> [Challenge]:
Rewrite the part of the listing that opens with the line containing "お問い合わせ (175, 7)" and runs through the end of the listing, swapping "アクセス" for "交通案内" and changing nothing else. Give only those lines, leaving the pictures out.

> [Dataset content]:

....................

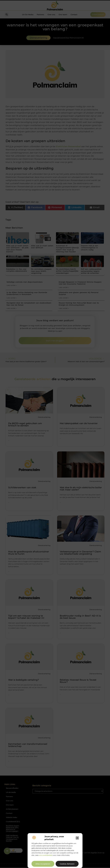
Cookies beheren (67, 864)
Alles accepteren (43, 864)
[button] (77, 838)
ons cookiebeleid (45, 855)
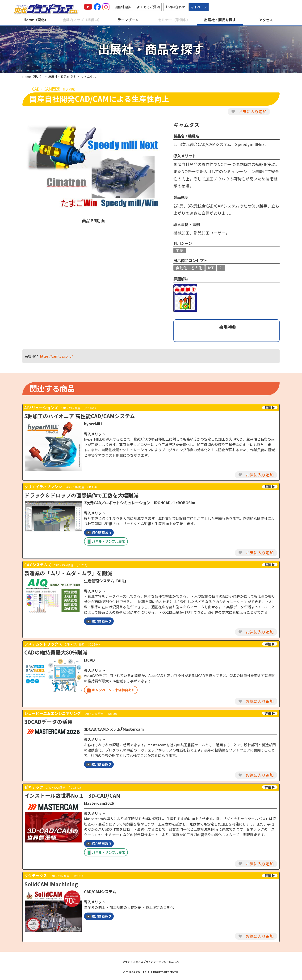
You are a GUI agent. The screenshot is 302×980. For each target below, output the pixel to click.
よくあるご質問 (148, 7)
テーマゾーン (128, 19)
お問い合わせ (175, 7)
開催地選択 (123, 7)
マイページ (199, 7)
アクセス (266, 19)
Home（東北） (36, 19)
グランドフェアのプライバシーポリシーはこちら (151, 962)
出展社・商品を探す (220, 19)
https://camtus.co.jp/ (56, 356)
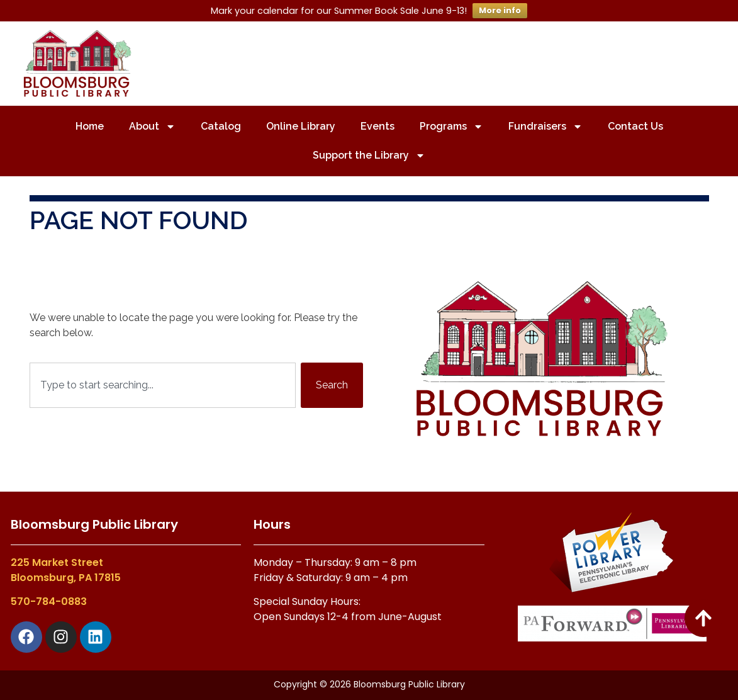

....................

> [Completed exercise]:
お問い合わせ (175, 7)
開催地選択 (123, 7)
マイページ (199, 7)
交通案内 (266, 19)
Home（東北） (36, 19)
グランドフェアのプライバシーポリシーはこちら (151, 962)
出展社・商品を探す (220, 19)
https://camtus.co.jp/ (56, 356)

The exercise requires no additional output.